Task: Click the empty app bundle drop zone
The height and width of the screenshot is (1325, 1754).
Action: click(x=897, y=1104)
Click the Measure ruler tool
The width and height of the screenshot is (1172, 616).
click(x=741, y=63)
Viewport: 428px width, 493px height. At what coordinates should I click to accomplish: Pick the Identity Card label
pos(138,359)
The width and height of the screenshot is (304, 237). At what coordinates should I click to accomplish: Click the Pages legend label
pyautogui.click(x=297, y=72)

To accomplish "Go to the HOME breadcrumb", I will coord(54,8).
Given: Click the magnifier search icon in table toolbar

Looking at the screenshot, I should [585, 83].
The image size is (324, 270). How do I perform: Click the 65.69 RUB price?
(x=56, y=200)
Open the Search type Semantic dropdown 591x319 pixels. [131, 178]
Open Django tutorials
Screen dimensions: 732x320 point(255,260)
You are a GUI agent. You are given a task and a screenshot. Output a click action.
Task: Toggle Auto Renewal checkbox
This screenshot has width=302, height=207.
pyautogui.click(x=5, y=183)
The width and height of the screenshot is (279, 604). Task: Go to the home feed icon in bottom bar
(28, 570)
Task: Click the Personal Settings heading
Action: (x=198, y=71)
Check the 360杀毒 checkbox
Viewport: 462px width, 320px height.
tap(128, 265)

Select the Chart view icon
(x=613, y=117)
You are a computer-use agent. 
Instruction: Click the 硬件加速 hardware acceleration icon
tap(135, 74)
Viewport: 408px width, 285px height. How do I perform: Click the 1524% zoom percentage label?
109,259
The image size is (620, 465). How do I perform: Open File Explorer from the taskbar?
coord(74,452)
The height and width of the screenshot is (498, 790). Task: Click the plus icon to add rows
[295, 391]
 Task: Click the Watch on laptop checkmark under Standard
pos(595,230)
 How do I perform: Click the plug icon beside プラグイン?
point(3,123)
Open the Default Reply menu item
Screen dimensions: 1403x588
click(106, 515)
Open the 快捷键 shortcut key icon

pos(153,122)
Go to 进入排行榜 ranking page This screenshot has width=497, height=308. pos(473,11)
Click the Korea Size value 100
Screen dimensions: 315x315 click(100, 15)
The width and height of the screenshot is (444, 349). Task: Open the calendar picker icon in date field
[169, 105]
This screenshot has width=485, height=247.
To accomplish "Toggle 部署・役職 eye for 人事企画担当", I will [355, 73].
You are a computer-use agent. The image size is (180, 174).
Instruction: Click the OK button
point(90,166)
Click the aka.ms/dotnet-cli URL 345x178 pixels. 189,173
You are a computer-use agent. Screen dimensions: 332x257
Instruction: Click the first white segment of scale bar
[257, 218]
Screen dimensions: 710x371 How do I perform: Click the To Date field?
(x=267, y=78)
____________
• [EXERCISE DESCRIPTION]:
Reproduce each line from the data that has "Toggle" in it.

• [RESPONSE TO THIS EXERCISE]:
Task: Toggle Auto Renewal checkbox
To accomplish "Toggle 部署・役職 eye for 人事企画担当", I will [355, 73].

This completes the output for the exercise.